Accusations infondées d’antisémitisme
Nous regrettons de constater la multiplication des attaques contre la CPI, son personnel et les associations de la société civile qui collaborent avec la Cour. Nous avons assisté avec une vive inquiétude au décret émis aux Etats-Unis par l’ancien président Donald Trump et aux sanctions désignées contre le personnel de la Cour et les membres de leurs familles.
Nous sommes maintenant profondément préoccupés par la critique publique injustifiée de la Cour concernant son enquête sur les crimes présumés commis dans le territoire palestinien occupé, y compris les accusations infondées d’antisémitisme.

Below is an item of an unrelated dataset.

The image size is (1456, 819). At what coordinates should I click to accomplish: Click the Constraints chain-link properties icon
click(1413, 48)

Il est bien établi et reconnu que la responsabilité des violations graves des droits humains commises par toutes les parties à un conflit est essentielle pour parvenir à une paix durable et viable. C’est le cas en Israël-Palestine, tout comme au Soudan, en Libye, en Afghanistan, au Mali, au Bangladesh/Myanmar, en Colombie et en Ukraine. En l’absence d’obligation de rendre des comptes pour de graves violations des droits humains, ce sont les victimes en quête de justice et les personnes aspirant à une paix durable qui en paient le prix.

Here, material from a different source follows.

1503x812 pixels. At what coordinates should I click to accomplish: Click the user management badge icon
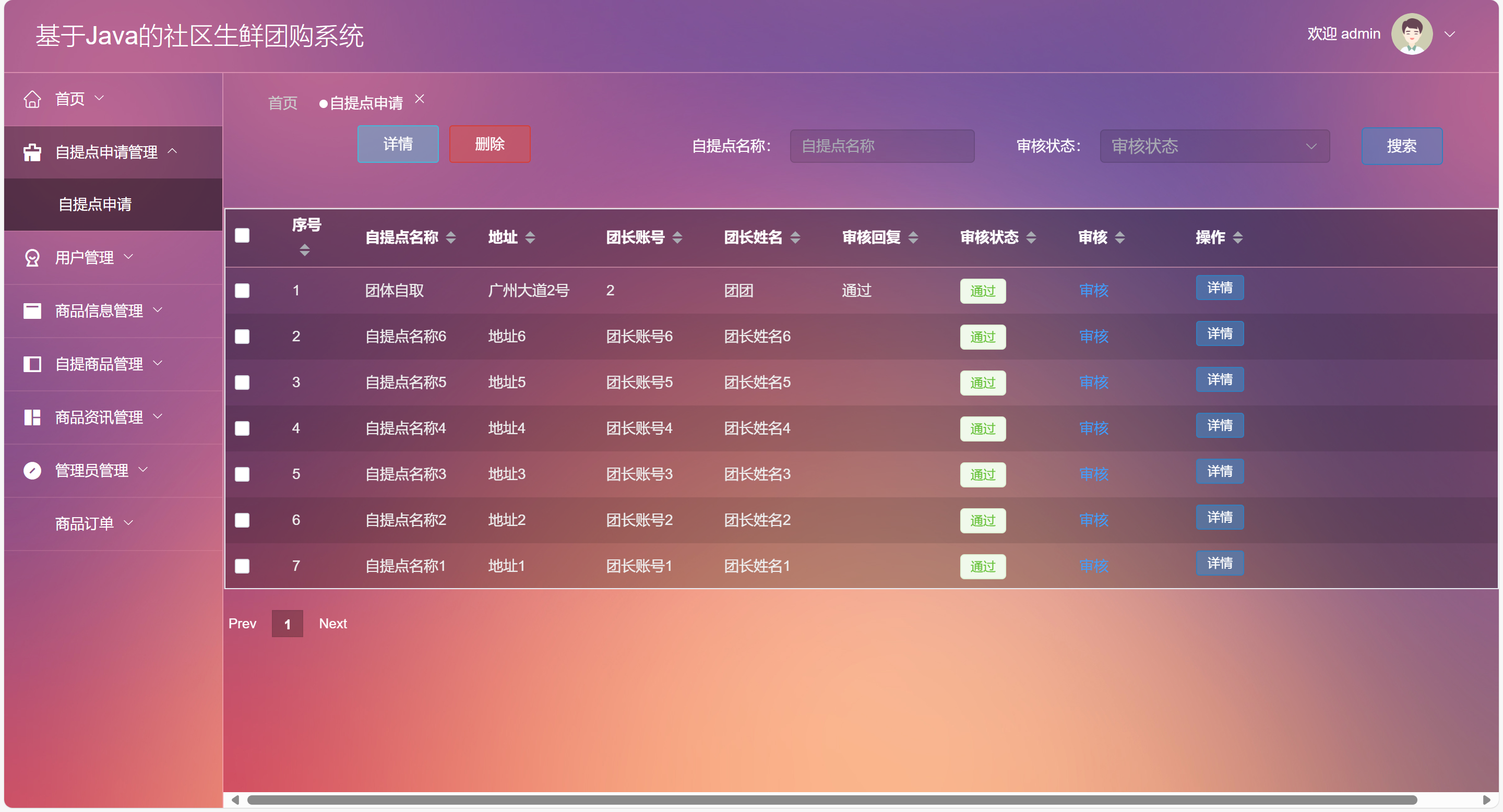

L’Europe doit montrer l’exemple
Les tentatives visant à discréditer la Cour et à entraver son travail ne peuvent être tolérées si nous voulons sérieusement promouvoir et faire respecter la justice dans le monde. Nous comprenons les craintes à l’égard de plaintes et d’enquêtes qui s’appuieraient sur des motivations politiques. Pourtant, nous sommes fermement convaincus que le Statut de Rome garantit les critères de justice les plus élevés et constitue un moyen décisif pour lutter contre l’impunité des crimes les plus graves commis dans le monde. Ne pas intervenir aurait de graves conséquences.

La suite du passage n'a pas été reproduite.